Only in the logs provided with recordings that have the issues we found some strange random http requests:

This problem is present whenever whe receive a recording with white screen at the beginning. The url are always random.

In the logs of the recordings without the issue, taken also on the China server at that place we have the next requests:

The url request in the last screenshot that I’ve enlighted isn’t present in the recordings with white screen

I don’t know if maybe one of those fetches is causing some kind of timeout. I don’t understand those random URLs.

Is your custom layout using those google fonts? Maybe google services are making those requests to timeout because of the China IP (Sad, but it could be a possibility). Some big services use these tricks of long timeout to avoid DDoS attacks. Maybe I am being too paranoid on the thinking, but it is a possibility.

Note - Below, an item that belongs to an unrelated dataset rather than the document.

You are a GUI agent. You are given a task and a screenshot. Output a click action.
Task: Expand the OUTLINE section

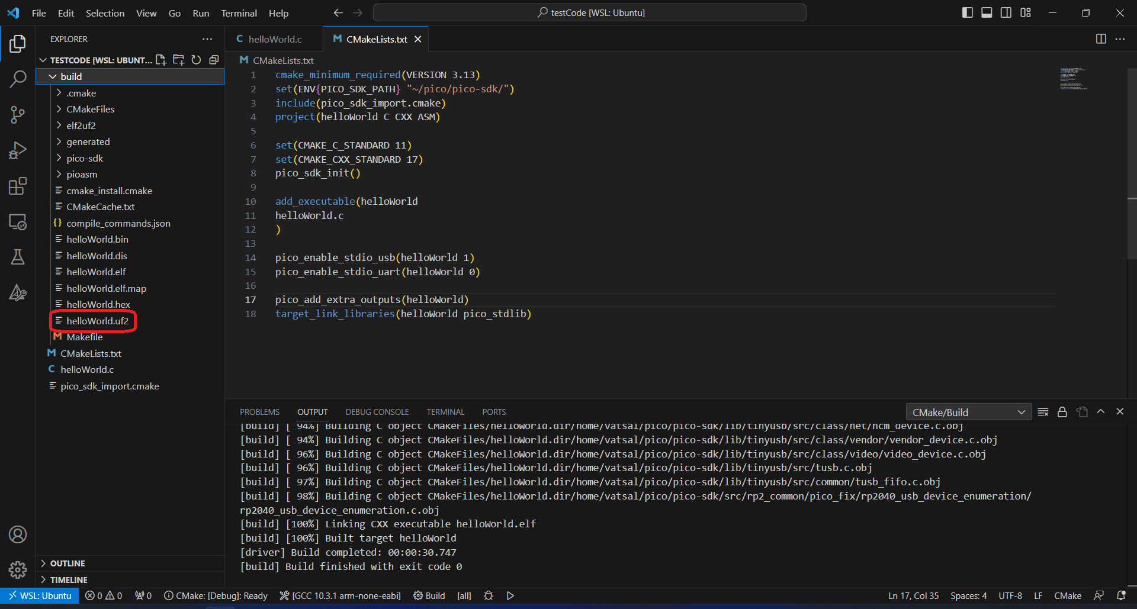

mmm maybe I am not too paranoid, and it is the real problem: Link

The custom url is a link that is working as expectedly from China.
We are doing some tests and analysis to be sure, but what I’ve noticed so fare that in the recording with white screen the chrome service try trice to fetch this api https://clients2.google.com/service/update2/crx and all the requests fails. In the videos without white screen the chrome service after the second failed request is able to fetch correctly this api, and the issue is not presented

From what I can read in the article, the load of resources outside of China fails inconsistently depending on how firewalls behave. It varies depending on the China region, and it may sometimes work and sometimes not.

What I would do is to locate all needed files from your custom layout in China, so when the page is loaded there, the resources load from a server in the country. In this way, when the web is loaded from China, the files of your custom layout web will not need to pass country’s firewalls.

The https://clients2.google.com/service/update2/crx comes from the browser itself, some people runs composed recordings without internet connection, so I don’t think this is the problem. But I am just speculating.